Monday, 6 April 2015

Why I'm running the London Marathon 2015

by Ian Lowe

I guess I’ll start by telling you a bit about myself and my connection to VHL. My name is Ian, I’m a 25 year old accountant from Manchester and I’m currently training for the London Marathon in memory of one of my closest friends, Scott, who lost his battle against VHL in 2012 at the age of 23.

It’s difficult to write everything I want to say about Scott and the impact his ordeal has had on my life without it turning into a novel, but I will give it a try.

First of all, I want to make it clear that Scott’s case was unique and one of the most severe examples of VHL that I’m aware of, so please don’t think this is how VHL would normally affect someone -  because it most definitely doesn’t.

Like most people with VHL, Scott was completely unaware of his condition - or VHL, for that matter - for the majority of his short life. He was 17 before his condition was discovered by what, at the time, seemed to be a complete accident. He was at home alone, when he lost balance and hit his head on a radiator. After regaining consciousness, he ran to the local hospital, where scans revealed the tumours growing in his brain and down his spine. It later turned out that the loss of balance was due to his condition.

This was the beginning of Scott’s futile battle - and it instantly changed his life. He was forced to drop out of his Uniformed Services course at College and, despite being eligible for disability benefit, he chose to take a job at his local ASDA store.

Rather than take you through all of the treatment, operations and endless weeks spent in hospital, I'd rather discuss the impact he’s had on myself and those closest to him. As you can tell, Scott didn’t take his condition lying down, fighting to keep every ability, freedom and so many things that we all take for granted. Never accepting the easiest option.

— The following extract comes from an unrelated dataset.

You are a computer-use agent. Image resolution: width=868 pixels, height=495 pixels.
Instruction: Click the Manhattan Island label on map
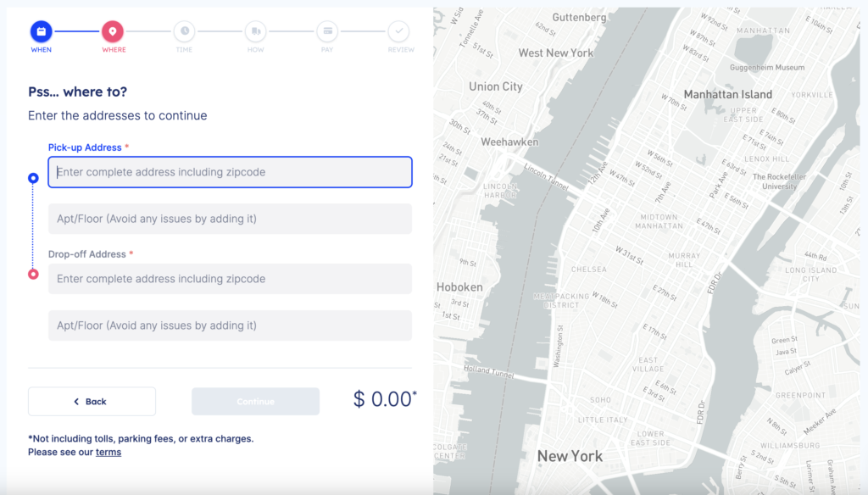pos(728,95)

Scott with his mother Margaret
Towards the end, Scott was unfortunately blind and unable to stand up. Instead of him complaining, we walked to the pub, with him in his wheelchair. It may not seem like much, but it was a big effort for him to get there and - sometimes quite a painful journey, too. That was his approach, though: he soldiered on through whatever was required to retain as much freedom and independency as possible.

Personally, I’ve witnessed some of the most heart-warming acts of kindness and seen a family grow stronger to deal with this most devastating case of VHL. Scott had many ups and downs, but we spent most of the time laughing through it. He took advantage of the services offered by numerous charities, which made things easier during times of need, and which also gave him things to look forward to, such as a trip to attend the filming of Celebrity Juice.

In all honesty, my entire outlook on life changed, thanks to Scott’s approach to his condition, his family and those closest to him - and also to myself at that time. If I ever encounter a problem in life - something usually deemed important by many, such as not being able to afford a holiday this year or that my laptop won’t work - I simply remember Scott, and any aspect of what he went through to, realise just how insignificant my problems are in comparison.

As I mentioned at the beginning, I am currently training for the London Marathon, which takes place on the 26th April 2015. While I’ve always played sport, I’ve never been a keen runner and the furthest distance I’ve ever knowingly run is 10km. Needless to say, training has been tough and my feet are paying for it as we come to the longest training distances.

Although I've had amazing support from everyone, especially my family, I have been close to giving up many times while on the longer runs. Again, when I get to that point, I simply remember Scott and the real pain that he suffered. And then I just get on with it...

 Sponsor IanI’m now looking forward to representing Scott in London, and I’ve got his name written boldly across my running vest for good measure. I’m not ashamed to admit that, while running alone, I’ve imagined crossing the finishing line in London and been quite emotional. I hope to keep it together when I hopefully do it for real, but I’m well aware that I wouldn’t be the person I am today without him, so have no problem with showing the world just how much of an effect he’s had on my life.

I’m not sure what you will take away from reading this, I imagine it really all depends on your own circumstances. If I had the choice, and it may be a cliché, but I’d like to think it would encourage you to never take anything or anyone for granted - as we never know what could happen tomorrow.

Also, the way you approach every situation, especially the bad ones, leaves a lasting impact on those involved, even if you don’t know them. Although it’s common for funerals to be packed to the rafters when someone passes away far too young, Scott still has a lasting impact on people three years on. If you were to look at his Facebook profile, it still receives regular messages from a vast array of people. His photo was hung up at ASDA by his colleagues and remains there to this day, with the caption “One in a million”. The same can be said of the website set up to raise awareness and spread his story, which has consistently received views since day one.

If I can have even half of the impact that Scott’s had on so many, then I’ll be a proud man.